Banks also are likely to raise interest rates on consumer loans, lower interest rates on deposits and enforce stricter lending standards. “The more money that banks are assessed to replenish the FDIC, the less that’s available to be lent out,” McBride said. “It’ll make it even more difficult for borrowers of marginal credit quality to get a loan,” he said.

The FDIC said that the number of troubled banks climbed to 416 at the end of June from 305 at March’s end. Yet more than 96 percent of banks—holding more than 98 percent of the industry’s assets — are still classified as “well capitalized,” according to James Chessen, chief economist of the American Bankers Association.

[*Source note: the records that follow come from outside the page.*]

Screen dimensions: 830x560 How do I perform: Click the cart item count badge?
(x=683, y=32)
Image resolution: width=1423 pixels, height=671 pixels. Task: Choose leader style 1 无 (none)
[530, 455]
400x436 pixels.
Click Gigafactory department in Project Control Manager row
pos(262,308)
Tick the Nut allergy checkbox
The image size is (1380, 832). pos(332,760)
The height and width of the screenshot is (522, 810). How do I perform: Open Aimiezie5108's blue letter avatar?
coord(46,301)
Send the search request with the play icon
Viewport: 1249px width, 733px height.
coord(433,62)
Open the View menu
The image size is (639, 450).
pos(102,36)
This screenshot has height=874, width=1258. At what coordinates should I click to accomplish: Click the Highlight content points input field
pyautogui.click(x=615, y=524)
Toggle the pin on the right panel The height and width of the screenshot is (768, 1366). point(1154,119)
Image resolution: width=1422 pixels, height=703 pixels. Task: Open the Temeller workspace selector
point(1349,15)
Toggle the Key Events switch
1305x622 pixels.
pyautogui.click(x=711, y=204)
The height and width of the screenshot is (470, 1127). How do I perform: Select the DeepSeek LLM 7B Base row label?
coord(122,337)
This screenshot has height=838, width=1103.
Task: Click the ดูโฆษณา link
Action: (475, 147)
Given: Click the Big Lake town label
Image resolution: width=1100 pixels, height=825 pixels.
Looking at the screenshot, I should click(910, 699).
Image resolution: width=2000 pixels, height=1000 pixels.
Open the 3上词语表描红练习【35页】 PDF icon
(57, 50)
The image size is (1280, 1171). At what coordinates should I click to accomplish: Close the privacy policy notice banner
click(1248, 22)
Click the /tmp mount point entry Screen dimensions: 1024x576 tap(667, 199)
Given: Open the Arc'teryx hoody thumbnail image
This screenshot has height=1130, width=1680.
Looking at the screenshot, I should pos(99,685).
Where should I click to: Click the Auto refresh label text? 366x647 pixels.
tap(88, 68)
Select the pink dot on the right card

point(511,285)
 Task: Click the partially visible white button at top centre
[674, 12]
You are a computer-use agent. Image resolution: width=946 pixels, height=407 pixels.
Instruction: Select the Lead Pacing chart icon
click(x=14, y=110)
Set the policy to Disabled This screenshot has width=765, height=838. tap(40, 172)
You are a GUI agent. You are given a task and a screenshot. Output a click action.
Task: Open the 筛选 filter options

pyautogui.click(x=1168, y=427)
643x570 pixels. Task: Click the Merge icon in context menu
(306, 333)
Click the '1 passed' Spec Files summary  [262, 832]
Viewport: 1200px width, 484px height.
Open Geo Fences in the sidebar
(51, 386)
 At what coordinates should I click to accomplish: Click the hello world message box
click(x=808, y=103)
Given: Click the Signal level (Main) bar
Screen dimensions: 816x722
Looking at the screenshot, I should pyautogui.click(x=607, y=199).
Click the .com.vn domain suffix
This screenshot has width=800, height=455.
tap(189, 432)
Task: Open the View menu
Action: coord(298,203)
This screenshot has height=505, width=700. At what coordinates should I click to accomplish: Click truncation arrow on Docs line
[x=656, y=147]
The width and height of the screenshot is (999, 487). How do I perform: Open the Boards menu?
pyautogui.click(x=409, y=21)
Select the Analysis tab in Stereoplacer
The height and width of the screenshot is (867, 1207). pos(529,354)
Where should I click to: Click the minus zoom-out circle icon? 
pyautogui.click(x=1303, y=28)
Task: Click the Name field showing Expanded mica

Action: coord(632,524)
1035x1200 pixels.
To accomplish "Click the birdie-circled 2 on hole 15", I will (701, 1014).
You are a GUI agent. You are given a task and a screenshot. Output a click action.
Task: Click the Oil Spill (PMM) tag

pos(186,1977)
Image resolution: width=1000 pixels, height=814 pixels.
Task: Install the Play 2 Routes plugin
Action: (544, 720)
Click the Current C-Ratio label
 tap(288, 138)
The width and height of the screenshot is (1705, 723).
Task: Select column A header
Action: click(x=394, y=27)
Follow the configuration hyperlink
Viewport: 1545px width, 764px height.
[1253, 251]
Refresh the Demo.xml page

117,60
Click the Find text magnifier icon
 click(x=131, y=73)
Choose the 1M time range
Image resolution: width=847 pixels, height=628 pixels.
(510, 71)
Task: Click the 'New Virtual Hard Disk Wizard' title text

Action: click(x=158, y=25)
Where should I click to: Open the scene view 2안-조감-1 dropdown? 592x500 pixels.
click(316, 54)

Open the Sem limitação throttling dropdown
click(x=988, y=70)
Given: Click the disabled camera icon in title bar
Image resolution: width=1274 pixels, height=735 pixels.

“The banking industry continues to provide the financial backstop for the FDIC and will pay nearly $18 billion in premiums in 2009 to cover losses from bank failures,” Chessen said. “The industry is committed to maintaining the strength of the deposit insurance fund.”

Though the fund is shrinking, deposits at all banks, healthy and problematic, are still quite safe. Bair called the reserves “ample,” but the FDIC can turn to the U.S. Treasury for a loan — which banks would have to repay — should the fund fall into the red, as many industry experts fear.

In the 75-year history of the FDIC, “no insured depositor has ever lost a penny of insured deposits ... and no one ever will,” Bair said.